As a writer I always give my best effort no matter what I write. In both cases I had things I wanted to say that were not up for negotiation with the intended audience. But if you plotted both works on the sales-marketing continuum there would be clear separation between the two. TYOTE sits closer to the sales-dominant end of the spectrum not because it’s a literary work, but because I paid no attention to the conventions of the literary genre in writing it. (Literary fiction can be as slavish to genre conventions as any other genre, and even more responsive to trends and fads.)
In writing TYOTE I made no concessions to the intended reader that altered my intentions for the work. In the case of the murder mystery I don’t remember making changes that negated artistic choices I wanted to make, but my a priori assumption of the genre’s conventions helped mitigate any potential disputes. In effect I voluntarily (and happily) wrote the work with reader expectations in mind, which moved the work a bit toward the marketing end of the sales-marketing spectrum.
Writing to Sell
In each case, however, I had an intended reader in mind, and by extension an intended market I wanted to sell to. Whatever it is you intend to write, the things you believe are inviolate about that work are the things that define what you will be selling. I don’t believe there’s an abstract artistic truth that needs to be protected against market forces. I do tend to believe that market-targeted works are usually devoid of the things that interest me personally, but that only defines me as a market segment. There’s no inherent validity to my views when compared with anybody else.
What’s important for you as an author is to locate each of your works on the marketing-sales spectrum.
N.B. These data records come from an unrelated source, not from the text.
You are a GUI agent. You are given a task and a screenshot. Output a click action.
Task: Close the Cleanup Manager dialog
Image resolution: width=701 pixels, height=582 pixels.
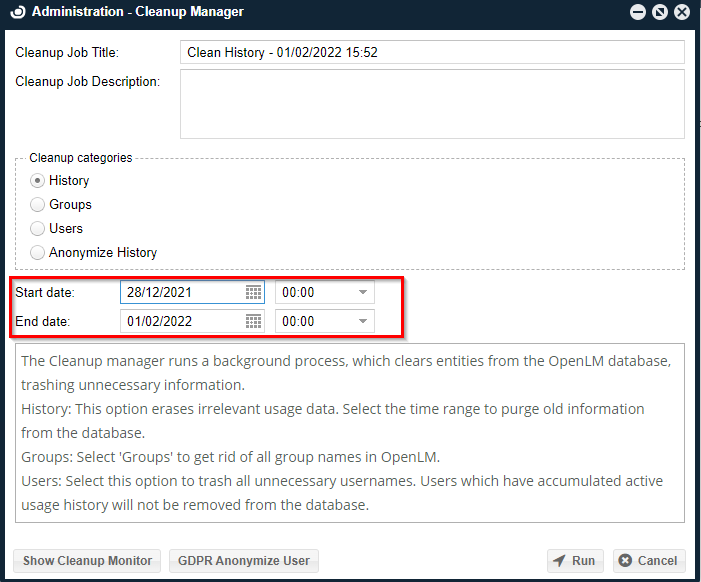point(682,12)
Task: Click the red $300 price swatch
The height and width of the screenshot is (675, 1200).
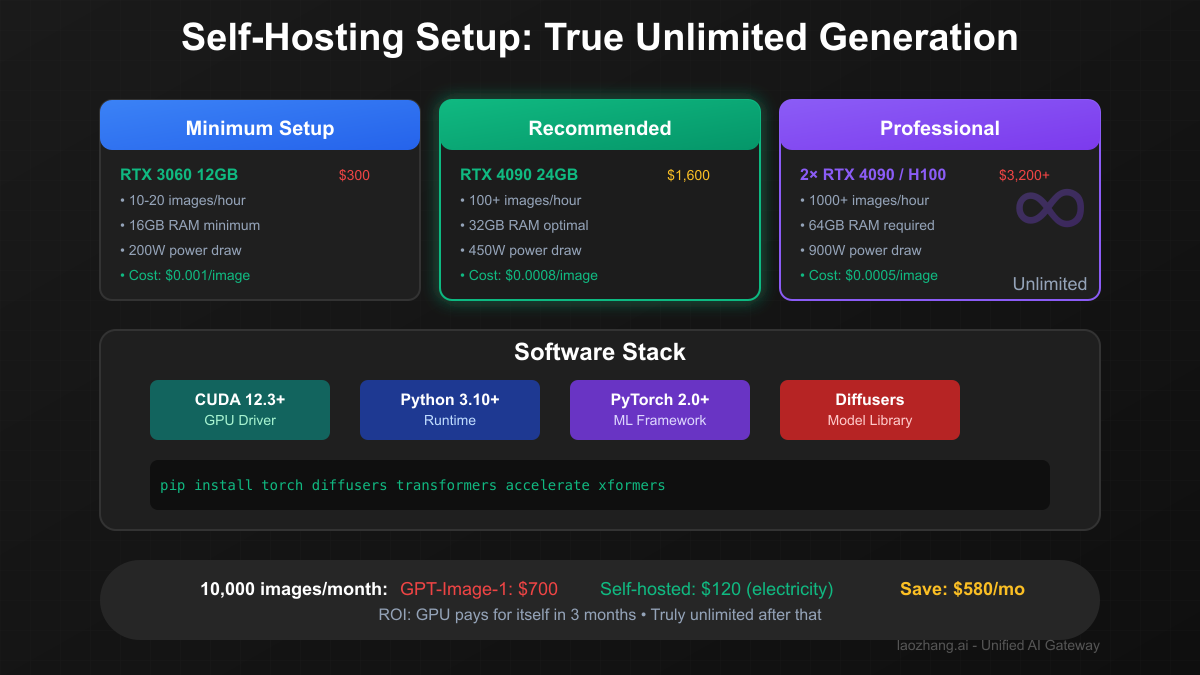Action: [354, 174]
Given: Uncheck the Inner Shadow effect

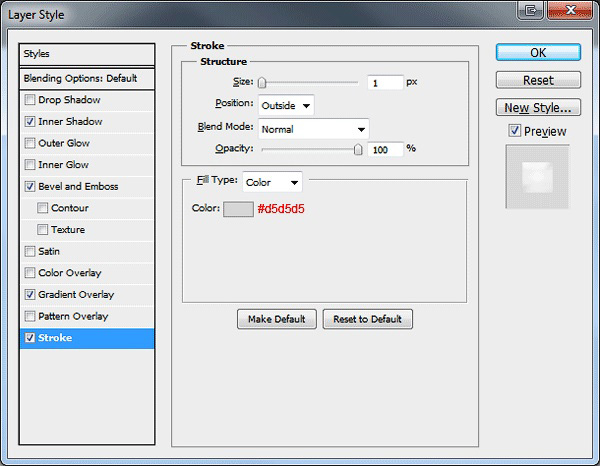Looking at the screenshot, I should [30, 122].
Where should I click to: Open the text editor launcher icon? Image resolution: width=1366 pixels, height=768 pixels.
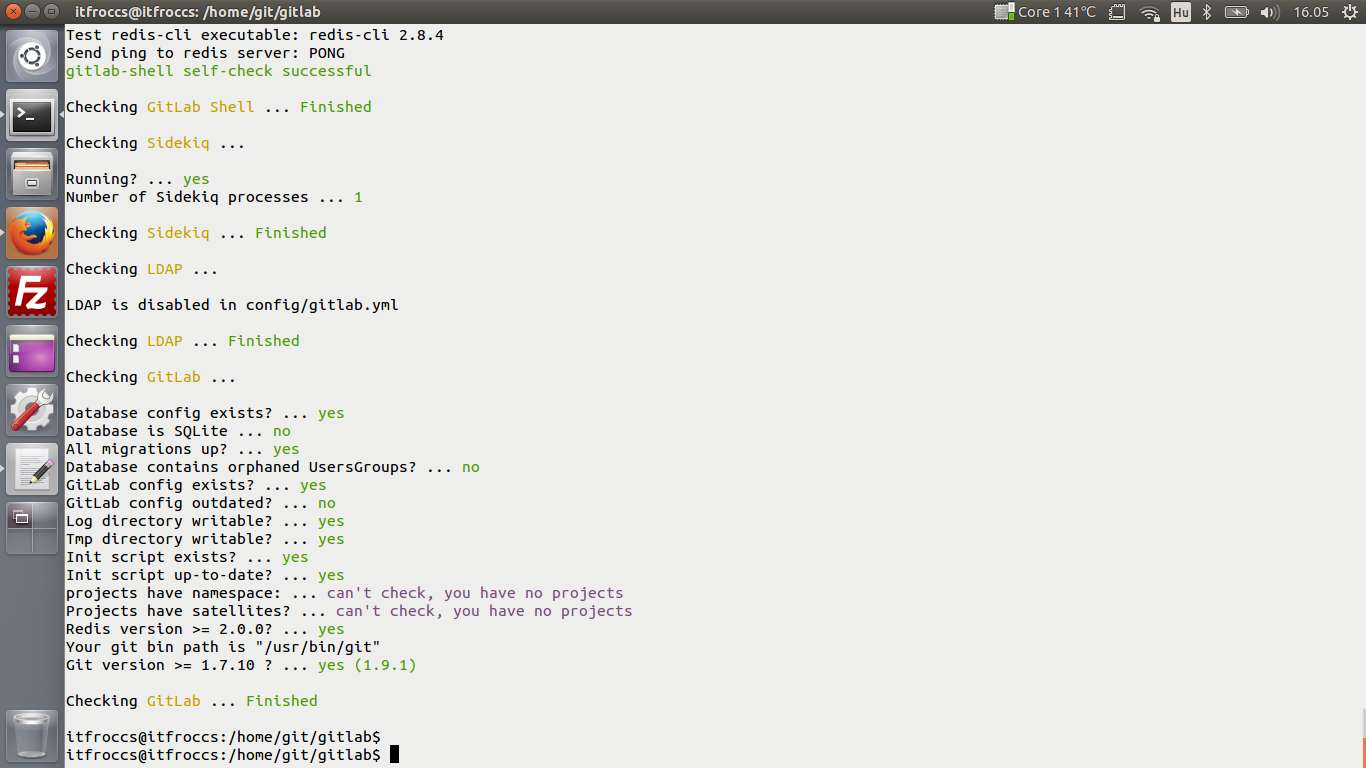coord(31,467)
What is it that you care about, and what is it that you don’t care about? From my perspective the particulars are all good as long as that’s what you want to do as a writer. (I’m assuming here that no one is using money as a carrot to leverage creative concessions from you. If that’s what you’re up against it’s a different situation, but the question is the same. What are you willing to do to satisfy that market?)
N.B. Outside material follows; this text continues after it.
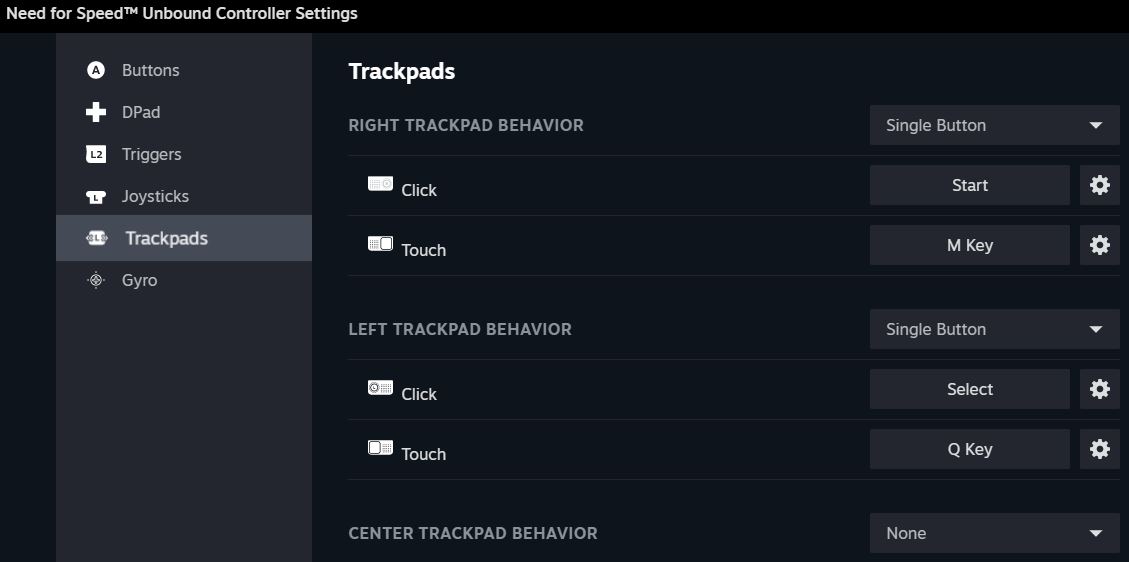Click the DPad plus icon
The height and width of the screenshot is (562, 1129).
pos(96,112)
If you have something you really want to write I encourage you to protect your vision. There is always an oversupply of writers who are writing to any extant market demand. While breaking the conventions of a genre is obviously risky relative to writing within established lines, there is always something to be said for originality and passion.
Life is short, despite its interminable interludes. At the end of the day, failing to say what you wanted to say is probably the only real mistake you can make as a writer.